80 V common-mode — where it sits in the system
The AD8417WBRMZ-10RL is a bidirectional current-sense amplifier from Analog Devices that handles an 80 V common-mode voltage range on the input pins, which means it can sit directly on a high-side shunt resistor in a 48 V or 60 V bus without a level-shifting front end. That 80 V rating is the headline spec that decides whether this part fits your BOM or you need a different topology.
Package and mounting
The -3 dB bandwidth is 250 kHz, and the slew rate is 1 V/µs.

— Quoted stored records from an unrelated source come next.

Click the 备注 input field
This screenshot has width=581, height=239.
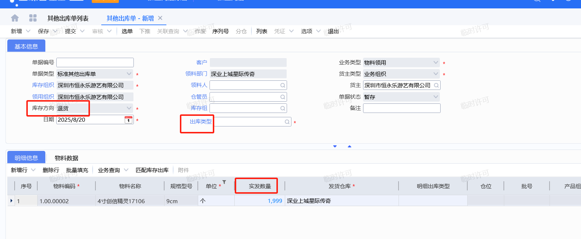point(401,108)
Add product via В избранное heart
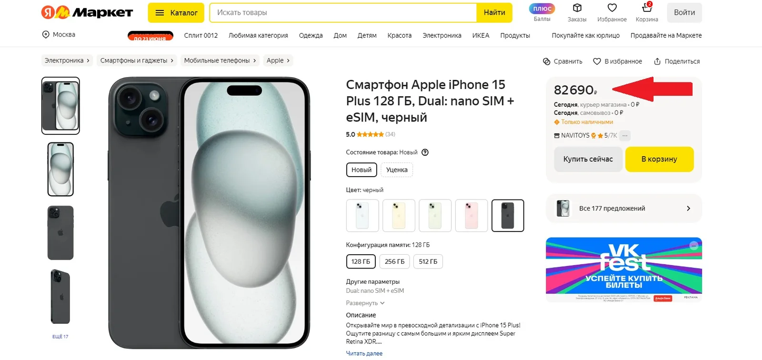Viewport: 762px width, 360px height. pyautogui.click(x=597, y=61)
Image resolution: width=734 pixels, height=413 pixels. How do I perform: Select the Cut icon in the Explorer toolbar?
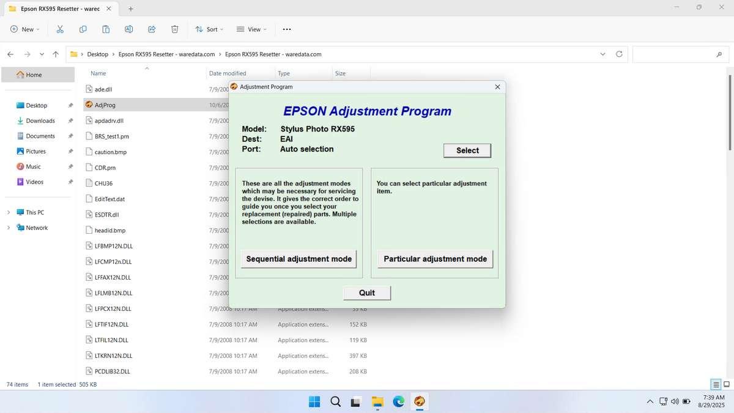pyautogui.click(x=59, y=29)
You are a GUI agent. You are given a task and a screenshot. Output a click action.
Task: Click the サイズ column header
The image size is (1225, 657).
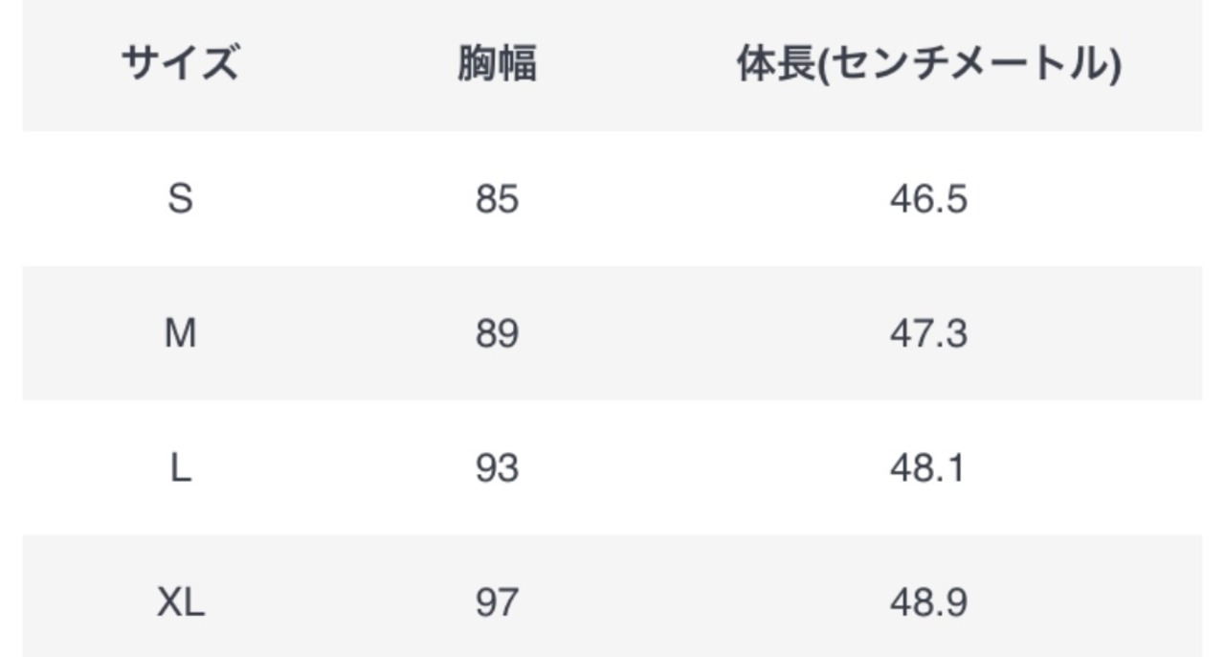point(180,65)
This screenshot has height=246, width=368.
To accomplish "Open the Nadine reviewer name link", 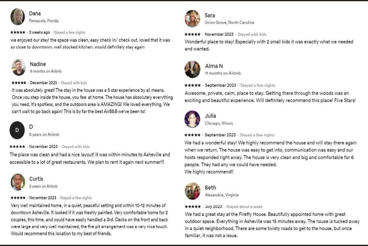I will click(38, 64).
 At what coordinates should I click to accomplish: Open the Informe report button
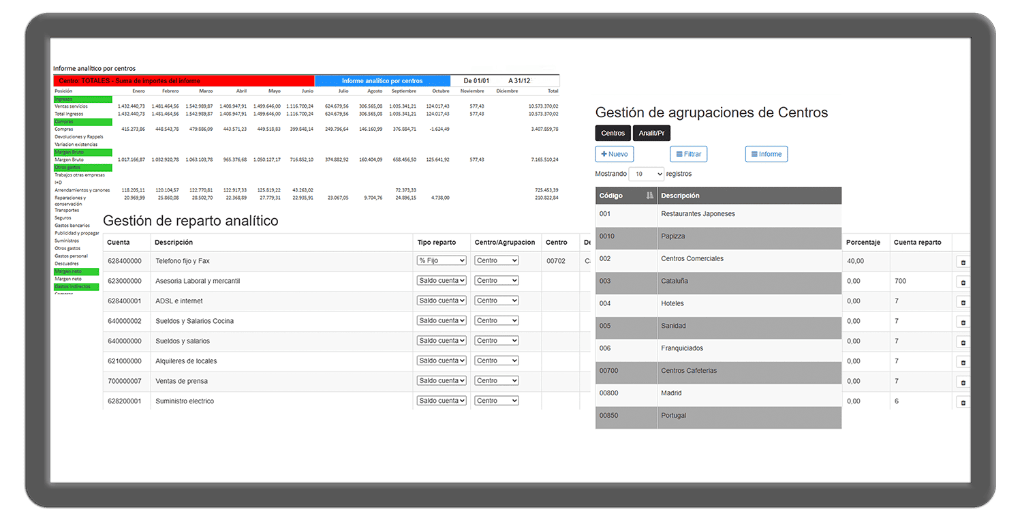coord(766,154)
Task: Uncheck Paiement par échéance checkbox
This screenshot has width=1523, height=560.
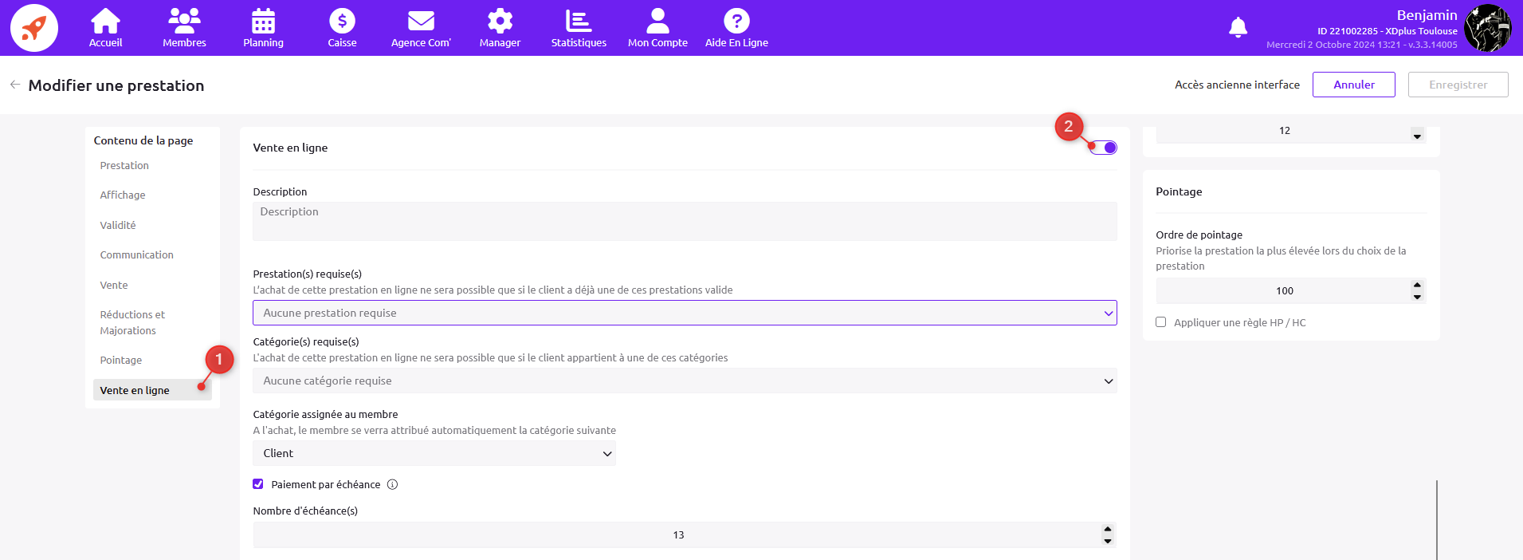Action: tap(258, 484)
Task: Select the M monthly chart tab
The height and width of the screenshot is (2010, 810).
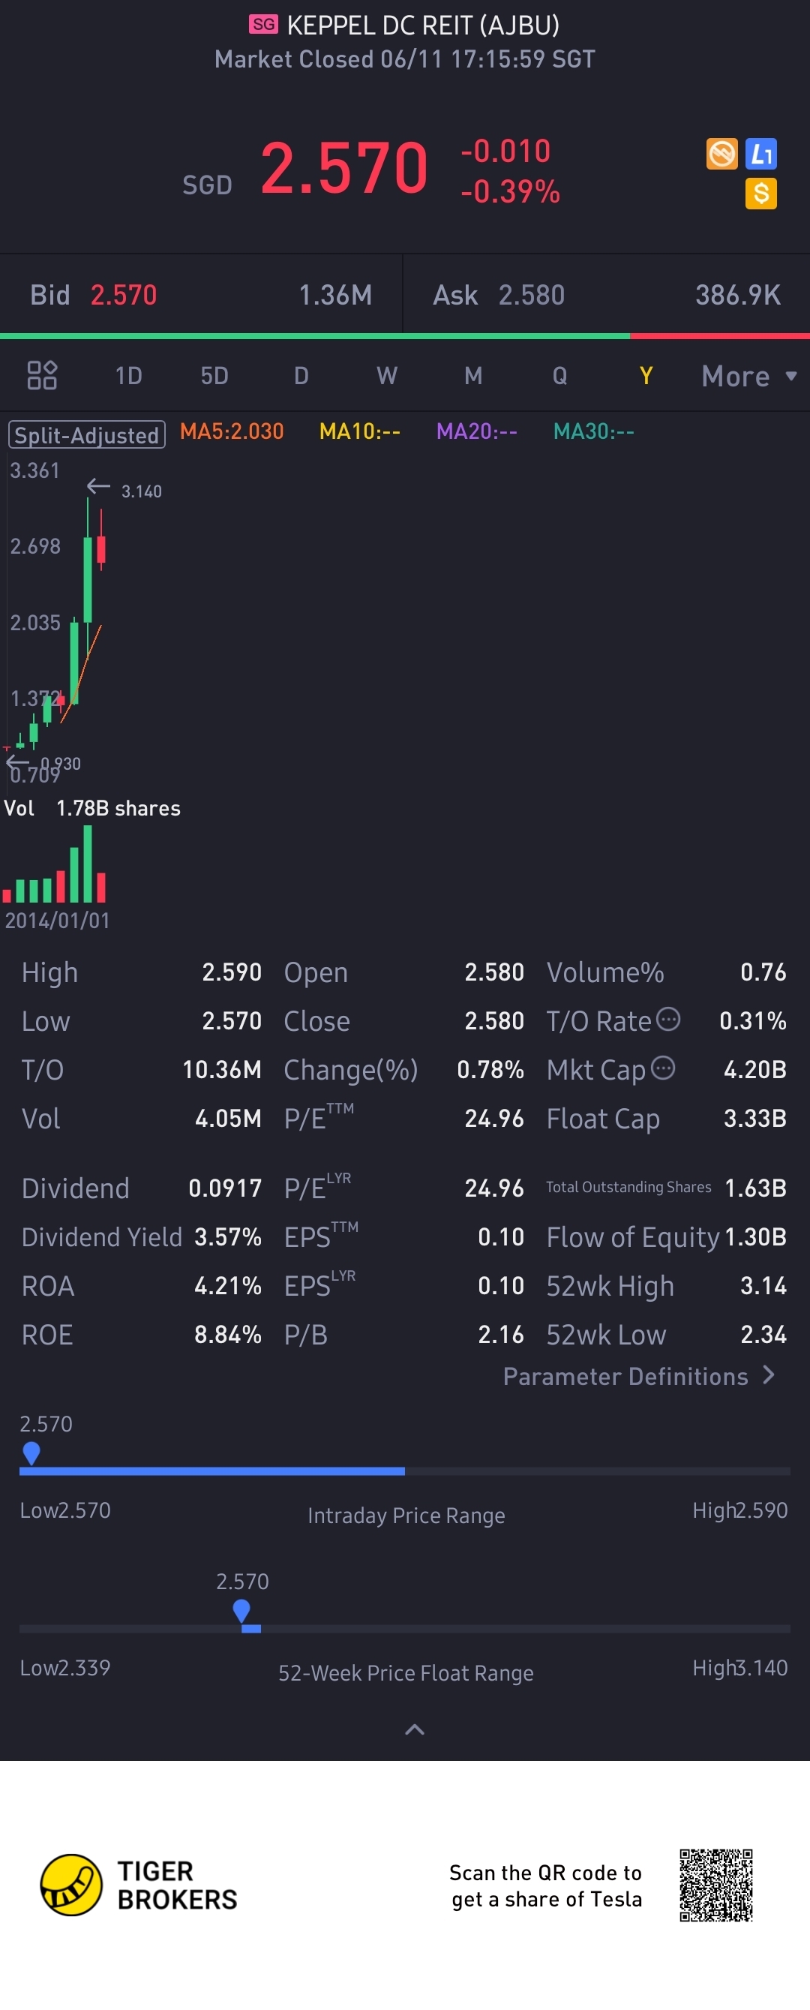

For a current-sense amplifier, that combination tells you the part can track PWM switching edges in a motor drive or a buck converter running at a few hundred kilohertz, but it won't faithfully reproduce a sub-microsecond current spike from a short-circuit event. If your application needs to capture fast overcurrent transients for a comparator trip, you'll want a faster amplifier. The 130 µA input bias current is typical for this class — it's the price you pay for the wide common-mode range.
Package and supply rails
The supply span is tight — you can't run it off a 12 V rail directly. The input offset voltage is 200 µV, which sets the floor for your measurement accuracy at low shunt voltages. For a 10 mΩ shunt, 200 µV of offset corresponds to 20 mA of reading error before you even account for gain error or noise.
Lifecycle and compliance
It's ROHS3 compliant, so it clears the EU RoHS exemption list without any lead or restricted-substance concerns.